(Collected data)

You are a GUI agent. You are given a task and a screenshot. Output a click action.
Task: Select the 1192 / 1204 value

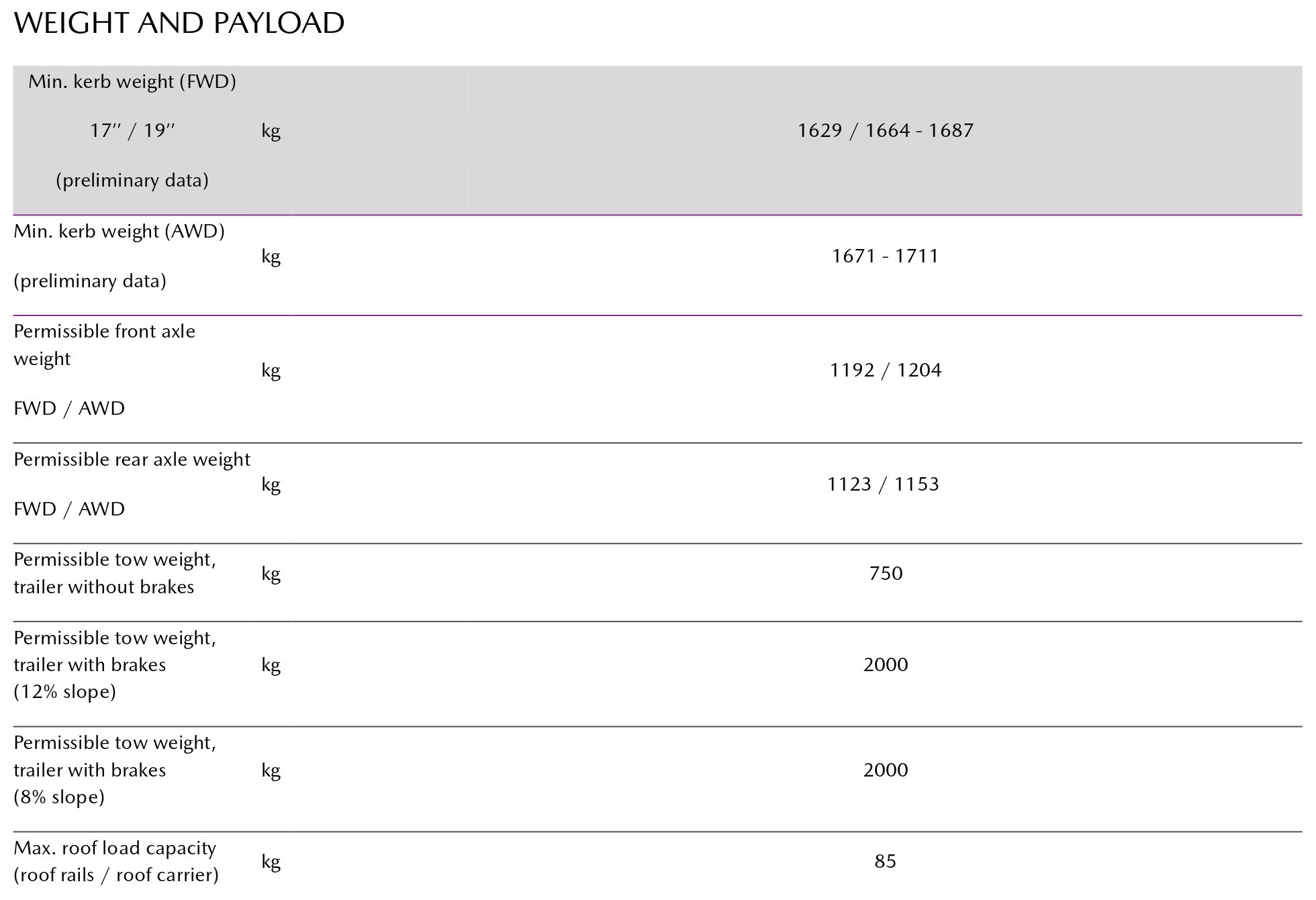[885, 370]
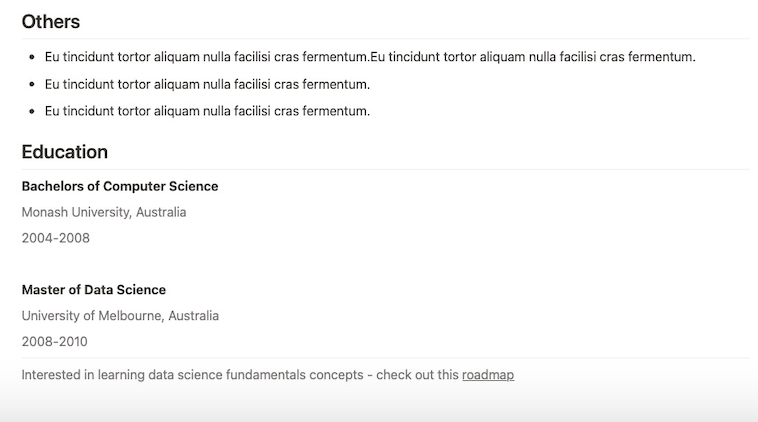The image size is (758, 422).
Task: Select the second bullet text under Others
Action: click(x=207, y=84)

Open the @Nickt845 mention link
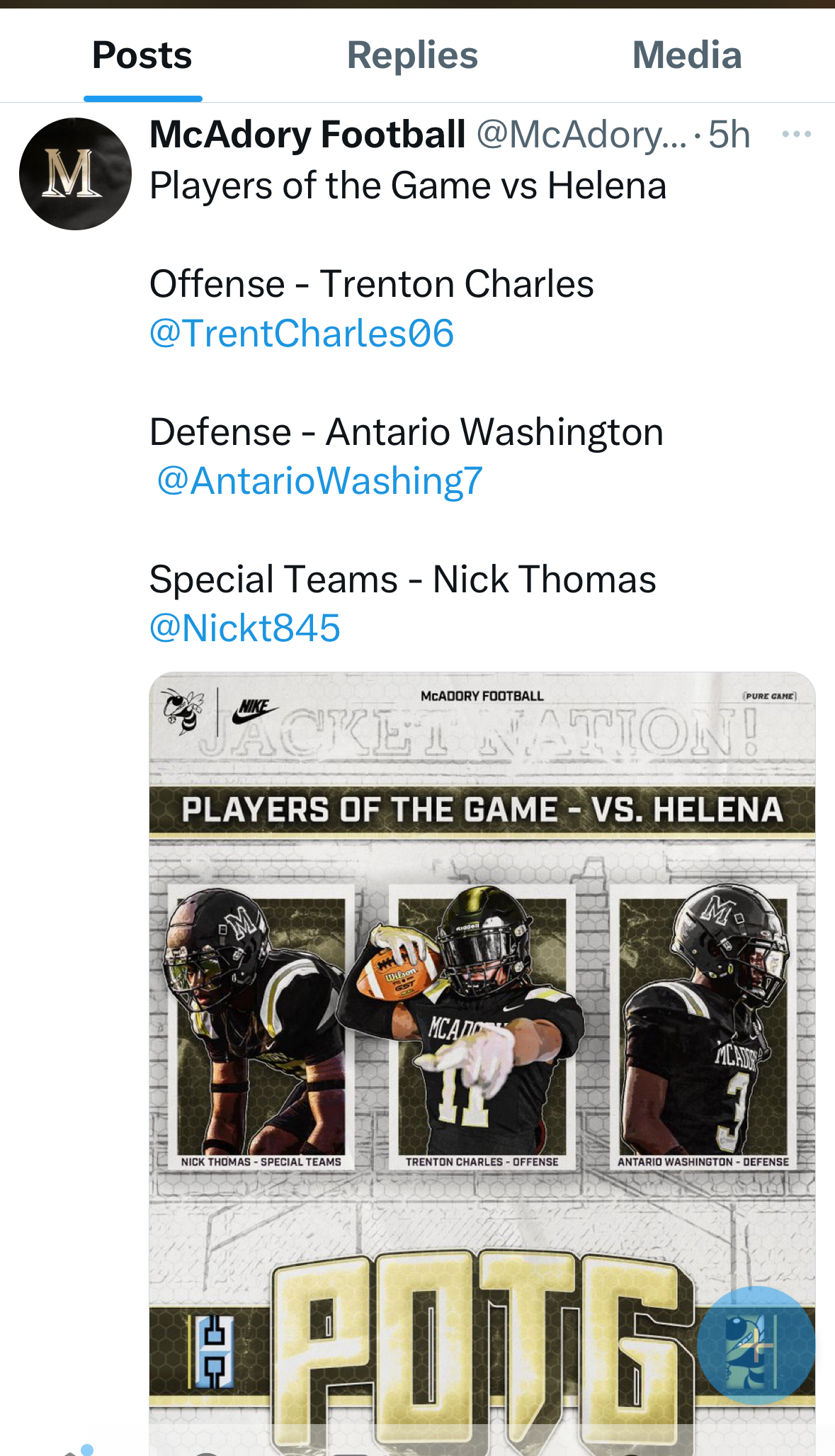(245, 628)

REQUIRED WORK: What is needed is an exact restatement of the lines from the line with "Task: Select the 1192 / 1204 value" through the final line of the data, pictures excluded.

YOUR RESPONSE:
Task: Select the 1192 / 1204 value

[885, 370]
The image size is (758, 422).
Task: Select the second bullet text under Others
Action: click(x=207, y=84)

Open the @Nickt845 mention link
(245, 628)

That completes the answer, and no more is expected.